**Dataset extract:**
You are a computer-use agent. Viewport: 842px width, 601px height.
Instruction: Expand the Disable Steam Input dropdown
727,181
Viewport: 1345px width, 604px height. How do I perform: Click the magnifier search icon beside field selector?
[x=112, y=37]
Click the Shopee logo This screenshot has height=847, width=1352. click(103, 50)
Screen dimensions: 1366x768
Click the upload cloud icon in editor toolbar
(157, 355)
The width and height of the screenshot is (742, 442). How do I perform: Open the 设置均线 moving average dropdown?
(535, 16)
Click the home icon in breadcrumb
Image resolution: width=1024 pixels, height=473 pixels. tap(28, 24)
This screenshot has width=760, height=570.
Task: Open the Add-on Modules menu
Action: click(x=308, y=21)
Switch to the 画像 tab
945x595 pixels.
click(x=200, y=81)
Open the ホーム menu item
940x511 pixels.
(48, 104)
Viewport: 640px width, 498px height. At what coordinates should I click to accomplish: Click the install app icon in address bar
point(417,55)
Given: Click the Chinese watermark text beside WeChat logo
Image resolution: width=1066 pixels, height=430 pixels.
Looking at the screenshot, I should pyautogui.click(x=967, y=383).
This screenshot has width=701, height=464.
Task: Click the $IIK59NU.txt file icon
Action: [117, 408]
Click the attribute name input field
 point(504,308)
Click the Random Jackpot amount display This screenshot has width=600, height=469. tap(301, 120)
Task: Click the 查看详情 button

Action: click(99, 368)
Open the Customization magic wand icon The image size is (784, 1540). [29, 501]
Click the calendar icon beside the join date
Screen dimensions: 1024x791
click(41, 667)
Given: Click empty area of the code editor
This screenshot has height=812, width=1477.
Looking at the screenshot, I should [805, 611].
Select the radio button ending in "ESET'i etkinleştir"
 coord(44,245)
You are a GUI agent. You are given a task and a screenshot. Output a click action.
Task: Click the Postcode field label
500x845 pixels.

**What you are asked to do:**
Look through the material above for the word "logo" and copy every line that has it.

**Solution to this task:**
Click the Shopee logo This screenshot has height=847, width=1352. click(103, 50)
Given: Click the Chinese watermark text beside WeChat logo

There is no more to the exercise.